Action item:
Lines containing "ΗΡΑΚΛΕΙΟΥ" should be pulled from the material below.
- - -
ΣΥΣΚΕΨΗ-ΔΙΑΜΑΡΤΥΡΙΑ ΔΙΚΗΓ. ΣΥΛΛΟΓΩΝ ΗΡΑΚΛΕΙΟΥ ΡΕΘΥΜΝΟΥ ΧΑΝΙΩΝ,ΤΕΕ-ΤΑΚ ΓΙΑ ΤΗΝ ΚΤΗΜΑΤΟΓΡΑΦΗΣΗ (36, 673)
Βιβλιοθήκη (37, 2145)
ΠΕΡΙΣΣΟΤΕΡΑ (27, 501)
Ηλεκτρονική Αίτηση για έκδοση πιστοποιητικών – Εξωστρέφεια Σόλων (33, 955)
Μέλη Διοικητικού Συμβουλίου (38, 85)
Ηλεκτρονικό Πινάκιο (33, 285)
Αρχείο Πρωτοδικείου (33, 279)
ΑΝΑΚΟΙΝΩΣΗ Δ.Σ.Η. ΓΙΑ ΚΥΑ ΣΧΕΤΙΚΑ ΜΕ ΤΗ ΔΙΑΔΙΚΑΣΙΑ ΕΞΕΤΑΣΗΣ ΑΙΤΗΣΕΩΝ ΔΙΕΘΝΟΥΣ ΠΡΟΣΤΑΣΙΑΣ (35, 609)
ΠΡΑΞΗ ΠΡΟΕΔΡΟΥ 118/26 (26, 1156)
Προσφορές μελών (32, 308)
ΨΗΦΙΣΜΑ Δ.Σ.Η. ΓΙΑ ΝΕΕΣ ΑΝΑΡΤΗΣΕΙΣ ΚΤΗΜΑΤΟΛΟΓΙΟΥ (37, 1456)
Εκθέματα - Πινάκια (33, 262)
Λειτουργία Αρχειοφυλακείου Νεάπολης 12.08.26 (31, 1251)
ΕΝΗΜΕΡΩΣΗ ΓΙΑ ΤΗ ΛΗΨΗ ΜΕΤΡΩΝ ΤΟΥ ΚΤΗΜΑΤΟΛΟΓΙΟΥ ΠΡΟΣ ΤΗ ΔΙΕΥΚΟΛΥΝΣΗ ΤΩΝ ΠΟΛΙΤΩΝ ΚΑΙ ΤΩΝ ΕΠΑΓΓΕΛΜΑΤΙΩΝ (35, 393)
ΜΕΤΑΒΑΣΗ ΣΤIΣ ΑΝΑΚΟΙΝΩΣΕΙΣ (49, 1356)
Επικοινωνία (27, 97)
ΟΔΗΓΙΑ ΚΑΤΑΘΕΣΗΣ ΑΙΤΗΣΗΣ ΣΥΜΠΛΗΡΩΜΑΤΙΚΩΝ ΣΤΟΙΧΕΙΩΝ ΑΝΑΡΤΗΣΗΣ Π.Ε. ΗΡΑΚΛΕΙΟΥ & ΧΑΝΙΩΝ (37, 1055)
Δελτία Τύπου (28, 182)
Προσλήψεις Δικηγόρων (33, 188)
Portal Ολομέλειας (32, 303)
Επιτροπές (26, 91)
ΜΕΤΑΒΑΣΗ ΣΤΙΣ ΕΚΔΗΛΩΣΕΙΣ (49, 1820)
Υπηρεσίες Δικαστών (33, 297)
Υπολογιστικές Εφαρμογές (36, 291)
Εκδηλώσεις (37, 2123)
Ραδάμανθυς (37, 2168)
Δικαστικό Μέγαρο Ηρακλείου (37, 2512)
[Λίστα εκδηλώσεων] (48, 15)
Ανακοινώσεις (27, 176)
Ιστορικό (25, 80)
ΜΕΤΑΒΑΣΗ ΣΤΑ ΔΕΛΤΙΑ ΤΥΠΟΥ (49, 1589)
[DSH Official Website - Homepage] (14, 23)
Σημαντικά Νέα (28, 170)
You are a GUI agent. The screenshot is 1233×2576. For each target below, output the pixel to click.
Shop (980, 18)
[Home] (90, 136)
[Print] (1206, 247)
- - -
Output of the task:
ΣΥΣΚΕΨΗ-ΔΙΑΜΑΡΤΥΡΙΑ ΔΙΚΗΓ. ΣΥΛΛΟΓΩΝ ΗΡΑΚΛΕΙΟΥ ΡΕΘΥΜΝΟΥ ΧΑΝΙΩΝ,ΤΕΕ-ΤΑΚ ΓΙΑ ΤΗΝ ΚΤΗΜΑΤΟΓΡΑΦΗΣΗ (36, 673)
ΟΔΗΓΙΑ ΚΑΤΑΘΕΣΗΣ ΑΙΤΗΣΗΣ ΣΥΜΠΛΗΡΩΜΑΤΙΚΩΝ ΣΤΟΙΧΕΙΩΝ ΑΝΑΡΤΗΣΗΣ Π.Ε. ΗΡΑΚΛΕΙΟΥ & ΧΑΝΙΩΝ (37, 1055)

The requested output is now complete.